La Superintendencia de Industria y Comercio impuso una millonaria sanción a la empresa Rappi tras comprobar múltiples irregularidades en la prestación de su servicio, que afectaron directamente a los consumidores en el país.
La multa asciende a $4.003.566.000, luego de una investigación en la que se evidenciaron prácticas consideradas como publicidad engañosa, cobros sin autorización y deficiencias en la atención a los usuarios.
Fallas en entregas y atención al cliente
Según la Dirección de Investigación de Protección al Consumidor, la plataforma presentó problemas recurrentes en la entrega de pedidos, incluyendo productos en mal estado, incompletos, equivocados o entregados fuera del tiempo prometido.
A esto se sumaron deficiencias en el sistema de peticiones, quejas y reclamos (PQR), donde muchos usuarios no recibieron respuestas oportunas ni soluciones de fondo. Incluso, en varios casos, las solicitudes no fueron procesadas, pese a que los clientes permanecían largos periodos en el chat de atención.
Dificultades para contactar a un agente
La SIC también detectó obstáculos para que los usuarios pudieran comunicarse directamente con un asesor humano, debido a demoras, bloqueos o la limitación del sistema a respuestas automáticas del bot.

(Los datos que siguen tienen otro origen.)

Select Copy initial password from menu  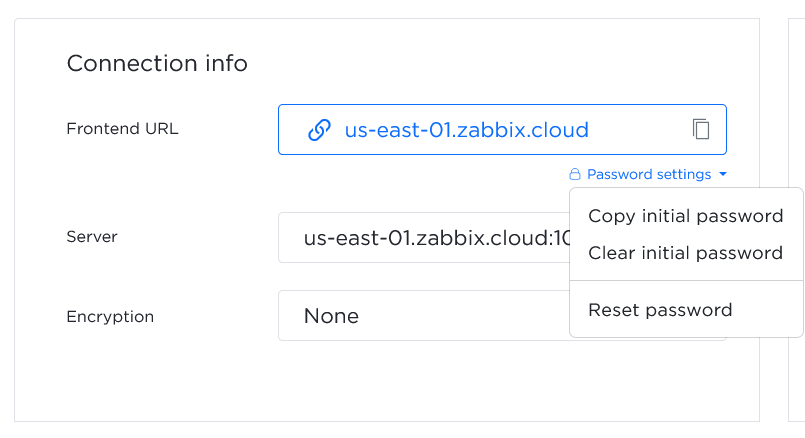tap(685, 216)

Esta situación generó inconformidad entre los consumidores, quienes no lograron resolver sus reclamaciones de manera efectiva.

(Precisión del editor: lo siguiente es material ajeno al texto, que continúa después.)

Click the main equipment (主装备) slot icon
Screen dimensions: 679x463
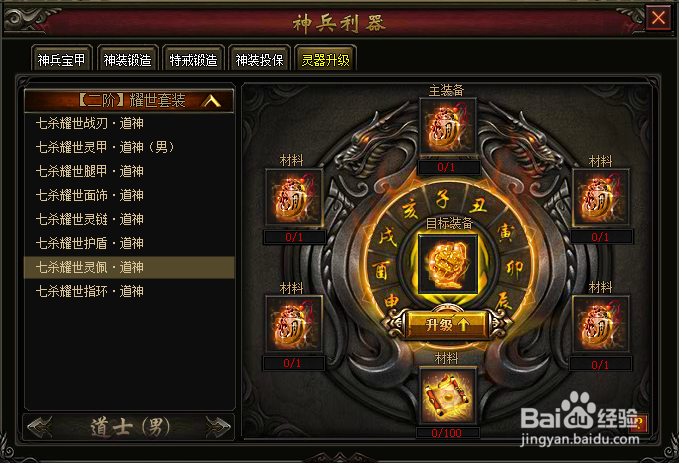tap(448, 126)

Publicidad engañosa y cobros no autorizados
Otro de los hallazgos clave fue el incumplimiento de la garantía legal, así como la existencia de cobros sin autorización previa y falta de información clara sobre las membresías ofrecidas por la plataforma.
Además, se evidenció que el servicio “Turbo” fue promocionado con entregas en 10 minutos, una promesa que no siempre se cumplía, lo que constituye un posible caso de publicidad engañosa.
Cláusulas que limitaban derechos
La entidad también cuestionó ciertos términos y condiciones de la compañía, al considerar que incluían cláusulas que restringían derechos como la garantía legal y el derecho de retracto, generando un desequilibrio en perjuicio de los usuarios.
Contra la decisión de la SIC proceden los recursos de reposición y apelación.